The average detached house in the UK exceeds the £465,000 limit, according to the Land Registry.
Cheetam added: ‘In some parts of the country, the average price paid by a first-time buyer has increased by 42 per cent since the Lisa rules were written.
“The average home in London already costs £500,000, and the return of rising prices increases the likelihood that Lisa savers outside the capital will also fall short of the £450,000 limit.”

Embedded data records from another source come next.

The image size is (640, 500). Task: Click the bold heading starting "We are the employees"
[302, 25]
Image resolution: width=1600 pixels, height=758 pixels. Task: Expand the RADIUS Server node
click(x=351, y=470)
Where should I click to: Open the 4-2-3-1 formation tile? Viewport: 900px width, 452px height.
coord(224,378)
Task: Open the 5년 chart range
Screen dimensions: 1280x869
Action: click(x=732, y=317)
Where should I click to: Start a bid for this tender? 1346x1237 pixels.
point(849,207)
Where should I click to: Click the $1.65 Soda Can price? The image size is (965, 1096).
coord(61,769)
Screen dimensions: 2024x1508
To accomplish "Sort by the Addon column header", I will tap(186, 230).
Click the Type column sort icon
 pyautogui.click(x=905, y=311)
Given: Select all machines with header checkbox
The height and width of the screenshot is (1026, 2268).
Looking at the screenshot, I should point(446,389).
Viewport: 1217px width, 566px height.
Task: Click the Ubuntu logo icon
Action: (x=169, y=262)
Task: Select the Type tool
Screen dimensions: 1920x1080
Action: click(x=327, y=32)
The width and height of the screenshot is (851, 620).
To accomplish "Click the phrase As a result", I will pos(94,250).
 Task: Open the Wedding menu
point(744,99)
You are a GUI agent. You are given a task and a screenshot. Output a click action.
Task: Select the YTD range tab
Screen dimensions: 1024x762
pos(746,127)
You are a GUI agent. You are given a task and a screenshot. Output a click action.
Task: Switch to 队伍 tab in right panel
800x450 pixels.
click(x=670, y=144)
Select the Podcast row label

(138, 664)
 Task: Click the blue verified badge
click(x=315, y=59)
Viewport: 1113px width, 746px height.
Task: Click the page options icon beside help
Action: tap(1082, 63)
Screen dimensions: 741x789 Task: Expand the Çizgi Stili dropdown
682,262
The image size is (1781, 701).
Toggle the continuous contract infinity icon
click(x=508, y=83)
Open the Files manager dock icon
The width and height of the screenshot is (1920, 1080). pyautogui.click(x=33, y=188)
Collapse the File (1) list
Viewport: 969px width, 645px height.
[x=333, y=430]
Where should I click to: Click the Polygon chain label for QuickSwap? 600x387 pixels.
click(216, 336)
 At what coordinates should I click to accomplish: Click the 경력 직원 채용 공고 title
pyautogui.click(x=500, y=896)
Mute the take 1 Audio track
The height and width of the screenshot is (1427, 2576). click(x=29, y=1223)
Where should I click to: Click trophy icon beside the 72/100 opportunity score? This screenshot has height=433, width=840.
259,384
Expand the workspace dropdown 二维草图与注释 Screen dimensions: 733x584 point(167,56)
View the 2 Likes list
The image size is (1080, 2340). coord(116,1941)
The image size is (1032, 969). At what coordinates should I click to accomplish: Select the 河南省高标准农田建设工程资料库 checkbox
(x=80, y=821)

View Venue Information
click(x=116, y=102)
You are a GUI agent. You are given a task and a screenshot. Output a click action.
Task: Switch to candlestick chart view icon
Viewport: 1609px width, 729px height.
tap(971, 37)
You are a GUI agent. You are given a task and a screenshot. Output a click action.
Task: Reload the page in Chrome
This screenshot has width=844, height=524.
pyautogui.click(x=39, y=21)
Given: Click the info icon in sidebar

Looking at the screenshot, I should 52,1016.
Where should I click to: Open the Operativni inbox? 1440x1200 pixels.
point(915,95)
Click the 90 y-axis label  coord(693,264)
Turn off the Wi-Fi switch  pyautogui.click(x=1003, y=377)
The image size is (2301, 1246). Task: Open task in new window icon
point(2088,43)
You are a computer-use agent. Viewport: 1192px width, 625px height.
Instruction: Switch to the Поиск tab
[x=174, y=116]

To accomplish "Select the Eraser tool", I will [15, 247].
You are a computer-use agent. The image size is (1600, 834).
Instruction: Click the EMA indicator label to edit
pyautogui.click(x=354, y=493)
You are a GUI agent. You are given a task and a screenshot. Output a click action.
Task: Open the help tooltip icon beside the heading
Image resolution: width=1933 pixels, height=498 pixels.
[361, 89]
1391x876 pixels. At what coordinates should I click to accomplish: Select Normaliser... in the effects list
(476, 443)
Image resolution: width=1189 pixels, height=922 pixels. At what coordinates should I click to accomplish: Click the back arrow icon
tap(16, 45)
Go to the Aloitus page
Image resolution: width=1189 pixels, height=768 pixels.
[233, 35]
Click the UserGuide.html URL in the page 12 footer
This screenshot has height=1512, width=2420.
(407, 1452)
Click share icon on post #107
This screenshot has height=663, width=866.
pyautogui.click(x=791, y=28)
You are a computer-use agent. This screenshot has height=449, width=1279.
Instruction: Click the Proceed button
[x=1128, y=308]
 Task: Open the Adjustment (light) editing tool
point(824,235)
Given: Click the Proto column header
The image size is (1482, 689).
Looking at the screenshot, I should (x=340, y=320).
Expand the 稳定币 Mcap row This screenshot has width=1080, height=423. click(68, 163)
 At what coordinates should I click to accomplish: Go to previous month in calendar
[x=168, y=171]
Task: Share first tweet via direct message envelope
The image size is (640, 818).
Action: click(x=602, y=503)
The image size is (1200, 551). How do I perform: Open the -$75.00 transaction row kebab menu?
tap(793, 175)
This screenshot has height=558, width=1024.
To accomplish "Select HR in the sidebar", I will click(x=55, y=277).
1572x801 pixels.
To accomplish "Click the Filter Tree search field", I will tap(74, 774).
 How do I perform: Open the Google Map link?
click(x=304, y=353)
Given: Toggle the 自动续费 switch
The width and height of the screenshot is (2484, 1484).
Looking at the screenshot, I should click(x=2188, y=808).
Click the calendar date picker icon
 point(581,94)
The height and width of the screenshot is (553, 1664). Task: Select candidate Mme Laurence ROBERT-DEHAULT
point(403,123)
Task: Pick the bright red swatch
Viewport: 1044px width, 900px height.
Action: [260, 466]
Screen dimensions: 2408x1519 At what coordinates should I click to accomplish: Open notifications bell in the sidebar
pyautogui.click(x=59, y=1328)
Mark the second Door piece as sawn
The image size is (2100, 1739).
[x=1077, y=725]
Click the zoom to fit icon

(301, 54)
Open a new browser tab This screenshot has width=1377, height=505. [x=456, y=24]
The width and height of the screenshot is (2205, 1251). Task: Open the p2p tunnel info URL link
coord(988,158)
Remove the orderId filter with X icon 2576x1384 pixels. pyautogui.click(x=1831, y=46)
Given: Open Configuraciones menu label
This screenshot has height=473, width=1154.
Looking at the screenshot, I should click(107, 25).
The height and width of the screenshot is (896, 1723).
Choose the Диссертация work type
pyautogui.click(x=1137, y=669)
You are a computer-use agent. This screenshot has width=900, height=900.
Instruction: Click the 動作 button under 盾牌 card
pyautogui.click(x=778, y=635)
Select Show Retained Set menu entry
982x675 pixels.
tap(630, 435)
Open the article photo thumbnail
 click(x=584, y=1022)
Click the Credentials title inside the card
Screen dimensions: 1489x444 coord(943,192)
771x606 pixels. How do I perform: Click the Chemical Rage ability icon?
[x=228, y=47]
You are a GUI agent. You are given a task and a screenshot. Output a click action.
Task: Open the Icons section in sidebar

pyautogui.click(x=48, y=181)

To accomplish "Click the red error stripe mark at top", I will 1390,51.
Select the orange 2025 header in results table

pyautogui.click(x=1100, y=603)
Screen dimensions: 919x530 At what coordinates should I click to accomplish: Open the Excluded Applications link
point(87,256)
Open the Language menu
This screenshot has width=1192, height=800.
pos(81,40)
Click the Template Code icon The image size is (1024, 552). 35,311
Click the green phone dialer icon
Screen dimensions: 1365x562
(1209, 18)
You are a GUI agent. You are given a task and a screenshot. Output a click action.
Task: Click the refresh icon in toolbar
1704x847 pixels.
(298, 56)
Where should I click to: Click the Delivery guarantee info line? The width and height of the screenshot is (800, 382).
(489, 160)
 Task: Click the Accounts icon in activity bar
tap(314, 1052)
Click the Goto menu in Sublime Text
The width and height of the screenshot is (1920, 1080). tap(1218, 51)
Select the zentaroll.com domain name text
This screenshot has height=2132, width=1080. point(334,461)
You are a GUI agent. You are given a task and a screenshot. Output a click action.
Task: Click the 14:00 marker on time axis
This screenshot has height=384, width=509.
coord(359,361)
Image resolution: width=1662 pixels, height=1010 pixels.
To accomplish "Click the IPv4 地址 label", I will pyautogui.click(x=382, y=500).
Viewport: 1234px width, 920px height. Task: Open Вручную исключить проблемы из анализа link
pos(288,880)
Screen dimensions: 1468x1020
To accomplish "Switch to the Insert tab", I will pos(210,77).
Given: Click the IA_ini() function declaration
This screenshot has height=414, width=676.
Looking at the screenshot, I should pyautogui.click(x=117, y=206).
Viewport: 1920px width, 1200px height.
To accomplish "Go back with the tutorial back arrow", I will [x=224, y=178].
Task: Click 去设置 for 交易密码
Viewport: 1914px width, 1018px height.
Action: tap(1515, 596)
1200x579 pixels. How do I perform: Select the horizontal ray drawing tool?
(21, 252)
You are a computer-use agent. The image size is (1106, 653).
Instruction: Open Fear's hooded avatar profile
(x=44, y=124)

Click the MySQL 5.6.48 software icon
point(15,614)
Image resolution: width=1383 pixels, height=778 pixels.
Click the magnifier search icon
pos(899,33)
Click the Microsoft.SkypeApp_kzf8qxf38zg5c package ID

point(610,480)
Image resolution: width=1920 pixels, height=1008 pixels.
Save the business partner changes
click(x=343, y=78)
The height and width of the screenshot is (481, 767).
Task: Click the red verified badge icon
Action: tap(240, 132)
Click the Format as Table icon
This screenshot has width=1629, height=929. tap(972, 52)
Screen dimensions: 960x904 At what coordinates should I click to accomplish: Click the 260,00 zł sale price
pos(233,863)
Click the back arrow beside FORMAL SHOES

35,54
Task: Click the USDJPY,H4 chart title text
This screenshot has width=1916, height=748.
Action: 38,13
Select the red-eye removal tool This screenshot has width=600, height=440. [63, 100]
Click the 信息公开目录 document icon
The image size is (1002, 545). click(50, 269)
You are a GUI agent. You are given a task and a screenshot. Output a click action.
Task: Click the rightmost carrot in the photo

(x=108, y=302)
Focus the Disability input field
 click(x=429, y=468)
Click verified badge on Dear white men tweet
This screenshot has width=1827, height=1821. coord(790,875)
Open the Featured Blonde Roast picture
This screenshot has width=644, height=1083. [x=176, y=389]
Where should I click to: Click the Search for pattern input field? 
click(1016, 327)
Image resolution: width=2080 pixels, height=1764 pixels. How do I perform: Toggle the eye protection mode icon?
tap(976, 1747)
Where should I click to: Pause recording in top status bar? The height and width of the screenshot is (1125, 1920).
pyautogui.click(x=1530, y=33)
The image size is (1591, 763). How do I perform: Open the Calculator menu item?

Location | Average price March 2023 |
---|---|
Brentwood, Essex | £452,643 |
Buckinghamshire | £450,295 |
cambridge | £493,952 |
Chichester | £453,529 |
Cotswold | £495,951 |
Elmbridge, Surrey | £644,765 |
Epping Forest | £517,898 |
Epsom and Ewell | £492,510 |
Guilford | £486,664 |
Hertsmere, Hertfordshire | £470,359 |
Mole Valley, Surrey | £530,422 |
oxford | £462,088 |
Reigate and Banstead, Surrey | £459,124 |
Runnymede, Surrey | £493,124 |
Seven Oaks, Kent | £487,108 |
South Oxfordshire | £474,251 |
St Albans, Hertfordshire | £575,751 |
Surrey | £496,592 |
Tandridge, Surrey | £512,785 |
Three Rivers, Hertfordshire | £553,111 |
Tunbridge Wells, Kent | £462,292 |
Uttlesford, Essex | £453,984 |
Waverley, Surrey | £516,431 |
Winchester (Hampshire) | £489,680 |
Windsor and Maidenhead | £552,805 |
working | £467,989 |
Wokingham | £488,356 |
Source: Property Registry Housing Price Index for March 2024 |
Some links in this article may be affiliate links. If you click on them, we may earn a small commission. That helps us fund This Is Money and keep it free to use. We do not write articles to promote products. We do not allow any commercial relationship to affect our editorial independence.